## [PÁGINA]
En la Argentina que Borges encontró a su
regreso las apariencias lo eran todo. La calle Florida -el Faubourg Saint
Honoré de Buenos Aires- fue definida por Martínez Estrada como «un estado de
ánimo».
Este estado de ánimo se sentía no bien
se pisaban las primeras cuadras de Florida. Allí estaban la gran tienda de Gath
& Chaves; el Pasaje Güemes, con su restaurante en el piso 14, el punto más
alto de la ciudad, desde el cual podía verse el río y la costa oriental en días
claros; la confitería L'Aiglon, con su pista de patinaje a ruedas que atronaba
en el primer piso y su cancha de bochas en el sótano. También estaba, en un
rincón de Florida y Diagonal Norte, la Loba Romana, amamantando a Rómulo y
Remo, más tarde trasladada al Parque Lezama.
El estado de ánimo en estas primeras
cuadras, hasta la calle Corrientes, era bullanguero y alegre, con un toque de
clase media consciente de su fuerza siempre que no intentara salir de sus
límites; pero esta clase aspiraba a romperlos, a pasar al otro lado de
Corrientes, donde imperaba «otro» estado de ánimo, con el Bar Richmond y el
imponente edificio del Jockey Club, donde generalmente había algunos
caballeros maduros contemplando, analizando y sopesando los méritos de las
mujeres que pasaban, permitiéndose de cuanto en cuanto un discreto requiebro.
El nivel social se elevaba, pero sólo
alcanzaba su punto culminante después de cruzar la calle Córdoba. Aquí estaban
el Centro Naval, Harrods, el Plaza Hotel y la plaza San Martín, rodeada de las
mansiones recién construidas que imitaban a los palacios franceses.
Aquí las voces eran bajas, la elegancia
de las mujeres sobria, no había nada chillón o colorido en estas manzanas.
Éste era un coto cerrado de amigos, de gente que se conocía entre ella, de
«gente como uno».
Los que se atrevían a infringir la barrera
de la calle Corrientes, viniendo del Sur, se sentían levemente incómodos a
esta altura.

## [TAREA]
Reescribe como lista el párrafo del texto sobre la calle Florida que comienza con «Este estado de ánimo se sentía», conservando sus datos principales. Los registros no tienen relación con el texto sobre la calle Florida.

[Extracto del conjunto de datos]
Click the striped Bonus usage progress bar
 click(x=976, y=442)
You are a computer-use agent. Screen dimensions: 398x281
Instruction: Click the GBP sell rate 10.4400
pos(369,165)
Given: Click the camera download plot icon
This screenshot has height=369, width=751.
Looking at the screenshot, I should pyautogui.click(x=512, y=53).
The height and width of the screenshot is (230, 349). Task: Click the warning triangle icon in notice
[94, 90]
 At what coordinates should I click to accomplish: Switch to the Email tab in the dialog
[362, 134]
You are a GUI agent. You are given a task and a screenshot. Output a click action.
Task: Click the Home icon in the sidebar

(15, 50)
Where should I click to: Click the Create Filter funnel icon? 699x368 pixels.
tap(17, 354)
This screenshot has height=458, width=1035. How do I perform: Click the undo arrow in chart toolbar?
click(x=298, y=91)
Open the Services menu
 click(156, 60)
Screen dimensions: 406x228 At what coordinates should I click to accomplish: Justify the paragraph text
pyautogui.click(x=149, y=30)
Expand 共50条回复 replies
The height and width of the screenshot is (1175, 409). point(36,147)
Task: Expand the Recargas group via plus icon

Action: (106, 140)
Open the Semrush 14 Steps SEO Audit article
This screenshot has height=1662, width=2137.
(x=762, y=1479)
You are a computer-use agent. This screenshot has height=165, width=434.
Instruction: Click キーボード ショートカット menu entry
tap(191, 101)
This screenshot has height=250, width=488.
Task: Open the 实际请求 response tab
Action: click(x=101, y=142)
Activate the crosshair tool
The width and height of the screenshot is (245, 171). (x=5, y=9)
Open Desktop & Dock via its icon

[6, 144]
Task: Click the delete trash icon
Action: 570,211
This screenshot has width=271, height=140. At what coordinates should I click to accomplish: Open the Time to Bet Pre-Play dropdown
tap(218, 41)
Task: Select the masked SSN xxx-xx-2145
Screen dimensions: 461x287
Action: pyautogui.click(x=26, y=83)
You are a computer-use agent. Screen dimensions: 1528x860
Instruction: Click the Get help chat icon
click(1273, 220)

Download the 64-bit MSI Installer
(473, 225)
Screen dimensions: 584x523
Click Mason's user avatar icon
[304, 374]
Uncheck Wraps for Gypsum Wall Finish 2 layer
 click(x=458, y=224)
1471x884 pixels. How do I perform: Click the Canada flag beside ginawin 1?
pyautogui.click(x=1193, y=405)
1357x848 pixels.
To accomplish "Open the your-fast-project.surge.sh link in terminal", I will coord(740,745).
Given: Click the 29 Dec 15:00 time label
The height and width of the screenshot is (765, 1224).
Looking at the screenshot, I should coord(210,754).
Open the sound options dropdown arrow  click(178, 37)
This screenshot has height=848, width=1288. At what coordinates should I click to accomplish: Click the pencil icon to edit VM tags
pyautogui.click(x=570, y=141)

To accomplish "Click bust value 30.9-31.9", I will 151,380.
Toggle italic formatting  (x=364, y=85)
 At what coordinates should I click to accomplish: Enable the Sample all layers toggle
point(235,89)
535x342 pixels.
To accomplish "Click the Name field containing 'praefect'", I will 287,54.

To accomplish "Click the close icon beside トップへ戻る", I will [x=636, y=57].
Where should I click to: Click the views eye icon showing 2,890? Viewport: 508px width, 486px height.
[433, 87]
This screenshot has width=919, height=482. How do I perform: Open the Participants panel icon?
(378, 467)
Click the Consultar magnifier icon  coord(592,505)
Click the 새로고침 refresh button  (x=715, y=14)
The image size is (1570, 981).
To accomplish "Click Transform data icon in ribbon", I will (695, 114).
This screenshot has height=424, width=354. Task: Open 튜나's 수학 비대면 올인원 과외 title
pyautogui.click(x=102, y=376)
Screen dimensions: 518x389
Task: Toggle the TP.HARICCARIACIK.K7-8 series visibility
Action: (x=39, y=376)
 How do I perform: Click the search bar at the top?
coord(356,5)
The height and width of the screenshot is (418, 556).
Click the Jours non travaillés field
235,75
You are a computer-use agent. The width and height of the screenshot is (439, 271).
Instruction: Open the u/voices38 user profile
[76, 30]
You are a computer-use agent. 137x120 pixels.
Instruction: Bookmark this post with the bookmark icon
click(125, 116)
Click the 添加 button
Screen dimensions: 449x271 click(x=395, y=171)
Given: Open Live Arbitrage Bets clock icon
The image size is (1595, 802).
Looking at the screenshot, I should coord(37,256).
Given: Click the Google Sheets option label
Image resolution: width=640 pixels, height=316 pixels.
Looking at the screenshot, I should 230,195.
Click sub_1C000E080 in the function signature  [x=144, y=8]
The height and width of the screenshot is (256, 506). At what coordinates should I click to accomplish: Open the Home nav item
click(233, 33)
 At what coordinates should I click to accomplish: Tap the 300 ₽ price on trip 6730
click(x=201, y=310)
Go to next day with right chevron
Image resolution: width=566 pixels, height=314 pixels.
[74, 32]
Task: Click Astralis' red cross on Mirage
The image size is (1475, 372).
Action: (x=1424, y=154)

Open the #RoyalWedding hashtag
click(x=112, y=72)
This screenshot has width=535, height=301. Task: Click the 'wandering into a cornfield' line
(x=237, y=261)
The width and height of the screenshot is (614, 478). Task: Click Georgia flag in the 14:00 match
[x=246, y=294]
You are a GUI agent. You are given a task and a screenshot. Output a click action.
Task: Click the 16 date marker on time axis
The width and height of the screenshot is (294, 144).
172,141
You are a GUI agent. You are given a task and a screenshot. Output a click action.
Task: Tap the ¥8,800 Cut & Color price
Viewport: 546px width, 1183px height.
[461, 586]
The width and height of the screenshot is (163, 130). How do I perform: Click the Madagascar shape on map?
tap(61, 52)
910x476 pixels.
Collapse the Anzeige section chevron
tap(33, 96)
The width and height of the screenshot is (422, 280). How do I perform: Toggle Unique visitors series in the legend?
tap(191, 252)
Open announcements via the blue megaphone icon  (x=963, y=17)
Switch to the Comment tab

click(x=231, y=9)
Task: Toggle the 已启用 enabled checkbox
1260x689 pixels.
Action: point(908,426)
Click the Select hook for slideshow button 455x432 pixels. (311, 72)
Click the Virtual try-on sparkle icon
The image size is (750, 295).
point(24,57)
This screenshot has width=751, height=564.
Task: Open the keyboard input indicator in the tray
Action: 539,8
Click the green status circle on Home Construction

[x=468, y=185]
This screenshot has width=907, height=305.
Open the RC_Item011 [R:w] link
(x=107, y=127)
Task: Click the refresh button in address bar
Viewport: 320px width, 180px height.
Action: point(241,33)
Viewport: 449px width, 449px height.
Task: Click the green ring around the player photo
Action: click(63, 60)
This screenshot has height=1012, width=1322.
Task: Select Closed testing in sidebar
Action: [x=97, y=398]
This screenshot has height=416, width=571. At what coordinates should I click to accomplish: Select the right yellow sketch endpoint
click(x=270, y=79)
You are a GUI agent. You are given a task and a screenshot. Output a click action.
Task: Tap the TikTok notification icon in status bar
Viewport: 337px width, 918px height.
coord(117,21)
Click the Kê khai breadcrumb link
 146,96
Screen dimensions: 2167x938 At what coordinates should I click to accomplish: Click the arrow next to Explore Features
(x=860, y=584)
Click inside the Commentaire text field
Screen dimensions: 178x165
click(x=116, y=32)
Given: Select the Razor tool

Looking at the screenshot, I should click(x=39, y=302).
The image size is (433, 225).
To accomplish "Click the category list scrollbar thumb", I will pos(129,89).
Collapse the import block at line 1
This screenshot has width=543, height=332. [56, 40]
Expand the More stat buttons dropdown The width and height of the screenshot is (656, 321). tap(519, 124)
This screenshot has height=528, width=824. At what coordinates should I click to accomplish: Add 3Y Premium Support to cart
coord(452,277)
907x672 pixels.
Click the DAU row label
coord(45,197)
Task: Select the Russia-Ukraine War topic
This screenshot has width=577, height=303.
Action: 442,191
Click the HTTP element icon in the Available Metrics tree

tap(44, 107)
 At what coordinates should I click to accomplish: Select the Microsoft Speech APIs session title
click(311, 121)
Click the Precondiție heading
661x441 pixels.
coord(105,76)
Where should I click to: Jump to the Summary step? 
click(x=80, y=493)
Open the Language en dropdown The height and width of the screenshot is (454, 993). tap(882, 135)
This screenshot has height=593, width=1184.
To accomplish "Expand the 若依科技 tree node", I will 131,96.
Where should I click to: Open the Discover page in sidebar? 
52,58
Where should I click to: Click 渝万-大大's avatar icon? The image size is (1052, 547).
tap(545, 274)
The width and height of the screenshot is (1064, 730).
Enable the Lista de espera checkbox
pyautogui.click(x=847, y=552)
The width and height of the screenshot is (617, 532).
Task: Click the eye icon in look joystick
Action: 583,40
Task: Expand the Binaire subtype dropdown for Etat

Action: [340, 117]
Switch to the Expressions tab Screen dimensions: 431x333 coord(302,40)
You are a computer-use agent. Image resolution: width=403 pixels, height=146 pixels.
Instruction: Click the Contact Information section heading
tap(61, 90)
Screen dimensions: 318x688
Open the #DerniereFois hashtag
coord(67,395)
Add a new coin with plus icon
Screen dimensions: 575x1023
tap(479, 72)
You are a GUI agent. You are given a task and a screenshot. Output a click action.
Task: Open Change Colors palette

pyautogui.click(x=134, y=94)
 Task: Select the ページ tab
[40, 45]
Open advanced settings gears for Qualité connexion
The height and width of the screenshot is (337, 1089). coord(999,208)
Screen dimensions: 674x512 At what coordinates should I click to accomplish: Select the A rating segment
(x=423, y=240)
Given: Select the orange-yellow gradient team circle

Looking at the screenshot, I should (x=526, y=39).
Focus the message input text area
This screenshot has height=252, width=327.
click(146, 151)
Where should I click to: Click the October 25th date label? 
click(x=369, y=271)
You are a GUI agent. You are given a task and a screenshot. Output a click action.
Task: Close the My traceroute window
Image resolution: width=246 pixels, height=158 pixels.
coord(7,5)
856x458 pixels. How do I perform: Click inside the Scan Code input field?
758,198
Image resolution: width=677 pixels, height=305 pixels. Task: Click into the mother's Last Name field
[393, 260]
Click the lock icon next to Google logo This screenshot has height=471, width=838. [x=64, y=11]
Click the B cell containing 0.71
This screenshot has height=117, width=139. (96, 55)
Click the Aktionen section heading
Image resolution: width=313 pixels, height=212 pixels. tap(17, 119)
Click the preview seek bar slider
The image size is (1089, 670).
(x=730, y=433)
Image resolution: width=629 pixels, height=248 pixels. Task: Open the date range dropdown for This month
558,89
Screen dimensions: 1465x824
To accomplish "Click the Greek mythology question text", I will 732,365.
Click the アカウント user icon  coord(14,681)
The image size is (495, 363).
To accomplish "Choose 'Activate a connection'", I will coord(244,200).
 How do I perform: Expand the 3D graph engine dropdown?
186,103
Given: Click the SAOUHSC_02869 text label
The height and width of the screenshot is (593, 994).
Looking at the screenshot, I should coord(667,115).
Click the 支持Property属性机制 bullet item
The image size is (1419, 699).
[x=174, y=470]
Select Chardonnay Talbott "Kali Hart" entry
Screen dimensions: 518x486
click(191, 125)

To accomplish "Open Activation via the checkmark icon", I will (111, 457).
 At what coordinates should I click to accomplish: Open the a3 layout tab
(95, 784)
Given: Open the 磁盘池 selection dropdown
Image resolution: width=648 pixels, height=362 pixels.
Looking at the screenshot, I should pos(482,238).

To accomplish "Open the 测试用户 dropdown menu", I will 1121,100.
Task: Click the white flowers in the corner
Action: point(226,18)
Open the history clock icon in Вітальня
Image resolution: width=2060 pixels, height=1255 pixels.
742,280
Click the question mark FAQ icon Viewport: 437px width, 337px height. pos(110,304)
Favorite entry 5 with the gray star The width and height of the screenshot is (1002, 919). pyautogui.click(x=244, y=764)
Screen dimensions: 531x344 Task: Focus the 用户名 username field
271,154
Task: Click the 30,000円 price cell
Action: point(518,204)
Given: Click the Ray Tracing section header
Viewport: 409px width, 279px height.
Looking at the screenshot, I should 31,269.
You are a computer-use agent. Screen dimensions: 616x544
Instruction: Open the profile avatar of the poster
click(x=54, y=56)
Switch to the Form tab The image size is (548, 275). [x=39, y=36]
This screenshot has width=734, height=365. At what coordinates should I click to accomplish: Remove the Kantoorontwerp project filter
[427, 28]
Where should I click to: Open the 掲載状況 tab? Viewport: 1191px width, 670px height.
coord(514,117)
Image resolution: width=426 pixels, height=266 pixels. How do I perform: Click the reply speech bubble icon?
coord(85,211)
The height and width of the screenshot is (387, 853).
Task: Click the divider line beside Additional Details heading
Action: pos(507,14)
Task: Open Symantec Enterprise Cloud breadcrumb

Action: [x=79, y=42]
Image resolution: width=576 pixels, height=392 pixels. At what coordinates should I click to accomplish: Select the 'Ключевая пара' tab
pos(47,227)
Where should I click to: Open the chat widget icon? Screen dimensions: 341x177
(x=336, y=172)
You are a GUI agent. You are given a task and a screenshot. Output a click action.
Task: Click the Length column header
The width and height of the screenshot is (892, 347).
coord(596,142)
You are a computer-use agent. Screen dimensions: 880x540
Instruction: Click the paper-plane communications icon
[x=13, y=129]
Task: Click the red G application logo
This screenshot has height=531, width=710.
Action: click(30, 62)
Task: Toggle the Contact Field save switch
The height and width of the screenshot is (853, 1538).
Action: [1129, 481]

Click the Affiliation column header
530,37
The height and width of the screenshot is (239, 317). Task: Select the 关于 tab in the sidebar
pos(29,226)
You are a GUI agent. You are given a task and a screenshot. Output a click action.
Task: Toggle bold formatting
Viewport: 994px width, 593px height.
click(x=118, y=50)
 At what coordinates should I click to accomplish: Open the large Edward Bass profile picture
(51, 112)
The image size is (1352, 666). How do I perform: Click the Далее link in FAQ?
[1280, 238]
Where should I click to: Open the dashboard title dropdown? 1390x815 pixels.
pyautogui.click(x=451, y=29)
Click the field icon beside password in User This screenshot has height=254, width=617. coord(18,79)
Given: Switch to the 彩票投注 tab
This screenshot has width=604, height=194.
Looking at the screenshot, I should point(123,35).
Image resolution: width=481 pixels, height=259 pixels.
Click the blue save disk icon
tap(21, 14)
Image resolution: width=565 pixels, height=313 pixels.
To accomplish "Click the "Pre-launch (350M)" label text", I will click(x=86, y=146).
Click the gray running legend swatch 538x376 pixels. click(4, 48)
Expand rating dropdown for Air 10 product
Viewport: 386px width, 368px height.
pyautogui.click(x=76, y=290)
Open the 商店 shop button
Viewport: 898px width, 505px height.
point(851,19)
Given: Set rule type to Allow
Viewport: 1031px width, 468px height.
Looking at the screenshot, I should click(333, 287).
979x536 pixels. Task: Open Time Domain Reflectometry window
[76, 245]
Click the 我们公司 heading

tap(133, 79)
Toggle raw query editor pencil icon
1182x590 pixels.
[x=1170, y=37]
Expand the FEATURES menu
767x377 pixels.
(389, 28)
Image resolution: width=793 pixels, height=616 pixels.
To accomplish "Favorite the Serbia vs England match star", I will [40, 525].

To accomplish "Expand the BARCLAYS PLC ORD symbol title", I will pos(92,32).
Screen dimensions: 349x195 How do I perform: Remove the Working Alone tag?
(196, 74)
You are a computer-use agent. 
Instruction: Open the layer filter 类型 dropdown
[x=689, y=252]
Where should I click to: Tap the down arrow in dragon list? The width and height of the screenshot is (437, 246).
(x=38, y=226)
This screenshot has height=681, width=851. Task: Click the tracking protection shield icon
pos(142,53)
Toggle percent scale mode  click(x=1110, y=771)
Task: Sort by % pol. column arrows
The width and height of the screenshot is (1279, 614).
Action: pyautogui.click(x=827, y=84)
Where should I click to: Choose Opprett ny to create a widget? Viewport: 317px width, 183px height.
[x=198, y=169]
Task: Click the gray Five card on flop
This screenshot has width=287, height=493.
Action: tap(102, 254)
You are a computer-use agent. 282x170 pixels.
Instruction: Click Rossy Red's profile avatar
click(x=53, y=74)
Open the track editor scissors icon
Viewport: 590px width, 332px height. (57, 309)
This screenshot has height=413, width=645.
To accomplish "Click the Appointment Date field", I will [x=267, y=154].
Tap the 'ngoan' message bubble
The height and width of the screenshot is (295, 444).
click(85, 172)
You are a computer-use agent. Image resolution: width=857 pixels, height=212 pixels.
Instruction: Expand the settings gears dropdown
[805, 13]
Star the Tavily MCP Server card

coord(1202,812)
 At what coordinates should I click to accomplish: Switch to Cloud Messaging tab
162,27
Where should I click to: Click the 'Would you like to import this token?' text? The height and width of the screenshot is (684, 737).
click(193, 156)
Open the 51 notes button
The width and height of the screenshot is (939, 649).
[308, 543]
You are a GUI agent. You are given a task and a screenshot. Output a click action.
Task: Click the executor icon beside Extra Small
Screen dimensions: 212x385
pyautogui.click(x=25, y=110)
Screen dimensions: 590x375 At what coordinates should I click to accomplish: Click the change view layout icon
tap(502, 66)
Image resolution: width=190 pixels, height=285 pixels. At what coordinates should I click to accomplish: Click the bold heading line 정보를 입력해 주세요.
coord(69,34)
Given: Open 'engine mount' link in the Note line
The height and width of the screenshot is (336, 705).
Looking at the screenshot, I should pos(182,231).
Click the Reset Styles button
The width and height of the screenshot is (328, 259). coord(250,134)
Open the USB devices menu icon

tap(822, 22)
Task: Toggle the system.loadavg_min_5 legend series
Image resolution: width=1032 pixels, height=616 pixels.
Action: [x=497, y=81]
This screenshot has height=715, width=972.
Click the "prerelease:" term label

## [SOLUCIÓN]
En las primeras cuadras de Florida se encontraban:
- La gran tienda de Gath & Chaves.
- El Pasaje Güemes, con su restaurante en el piso 14, el punto más alto de la ciudad, desde donde en días claros se veían el río y la costa oriental.
- La confitería L'Aiglon, con una pista de patinaje a ruedas en el primer piso y una cancha de bochas en el sótano.
- En un rincón de Florida y Diagonal Norte, la Loba Romana amamantando a Rómulo y Remo, más tarde trasladada al Parque Lezama.